Will EU turn blind eye to Kiev’s Nazi-style rhetoric on Russia?

11 Jan, 2016 17:15

There is a longstanding tradition of EU leaders turning a blind eye to the behavior of the Ukrainian leadership even though it doesn’t correspond to what is called Western values, said French economist Jacques Sapir.

Moscow has accused President Poroshenko's advisor Yuri Biryukov of using Nazi rhetoric. In his post on Facebook Biryukov said he was “squeamish” about Russians and compared them with small, harmful insects

Russian Foreign Ministry spokeswoman Maria Zakharova commented that the idea of comparing nations with flora and fauna is not new at all. “One of the examples would be the comparison of the Slavs with rabbits 74 years ago. Reichskommissar Erich Koch then denied the idea of a free Ukraine as Slavic people belonged to the family of rabbits, and so they would never be able to rise above this level without being pushed by the class of the owners,” she added.

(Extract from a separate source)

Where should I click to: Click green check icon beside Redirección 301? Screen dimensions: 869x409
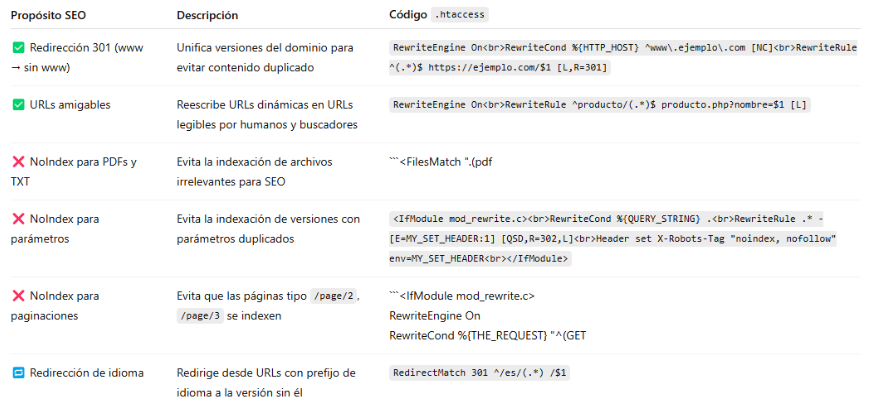18,48
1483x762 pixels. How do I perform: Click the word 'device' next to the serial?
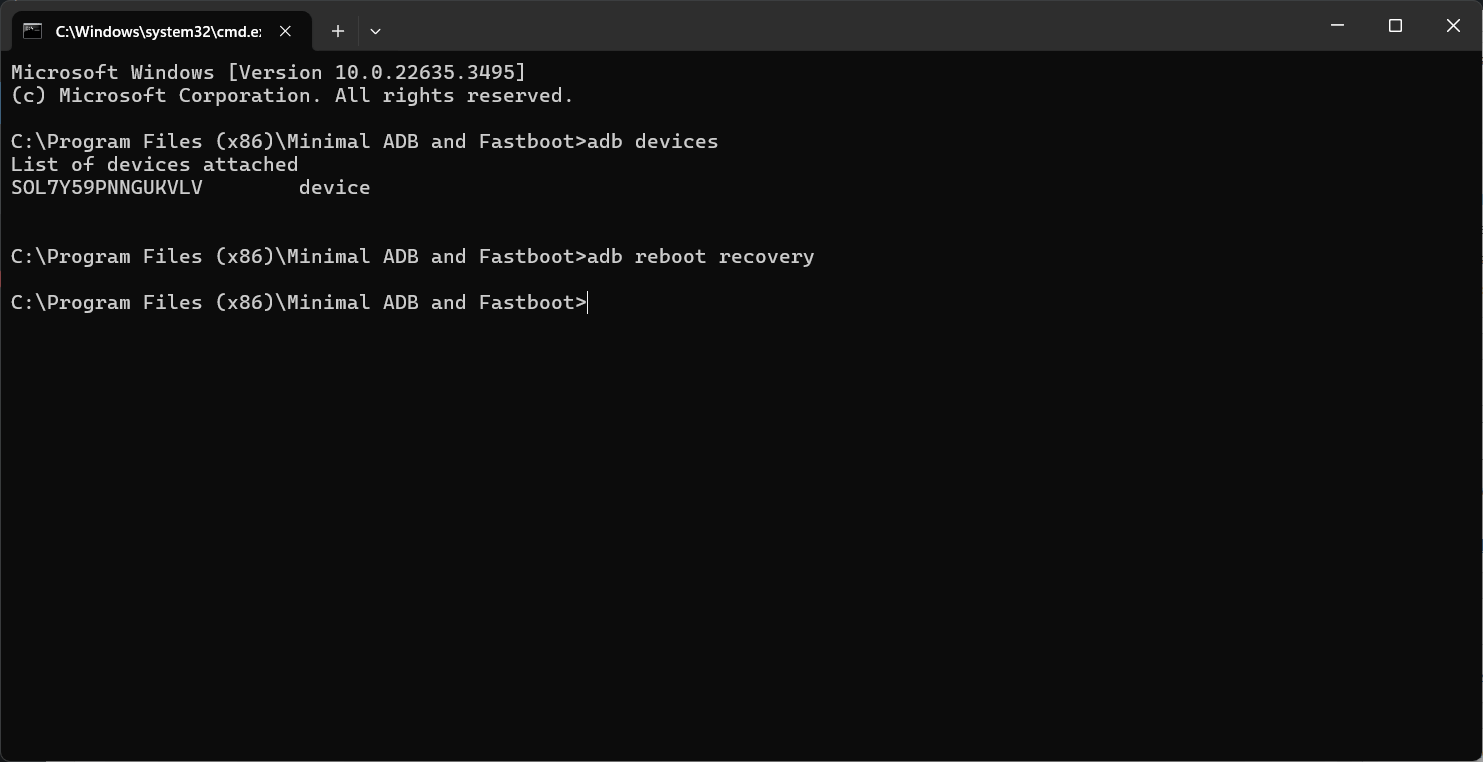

Jacques Sapir, director of studies at the Ecole des Hautes Etudes en Sciences Sociales says it’s an absolutely “fair accusation.” According to the analyst, “people who really want” first try “to dehumanize their opponents, to present the opponents as non-humans.”

“It was exactly what the Nazis did with the Jews and with all Slavic people describing them as subhuman or even worse. It is exactly the same speech and kind of discourse we can hear right now from people from Ukraine,” he told RT.

Asked why such comments as “smashing Russian insects with a slipper” can be heard from top of Ukrainian politicians, Sapir said it is not surprising given the split within the country’s politics.

“On the one hand, we have here people which are really desperate, hopeless about the current situation in Ukraine. And on the other hand, we have also people who don’t see another way than the way to hyper-nationalism. Not just nationalism but hyper-nationalism. And this kind of fact is, of course, leading them into the very same kind of words and discourse which was used by the Nazis in the late 1930s and the early 1940s,” he said.

According to the analyst, “If the EU is serious about what they call Western values or Western society values, they will have to react and react very strongly against this kind of discourse.”

However, he went on, the EU leaders have lately been “turning a blind eye to the behavior of Ukrainian leadership.”

“We could say that it is absolutely obvious that this behavior is not corresponding to what is called Western values. It is not corresponding as a matter of fact with values of the human community. But unfortunately we could probably see that for political reasons the EU leadership will turn a blind eye on that,” Sapir added.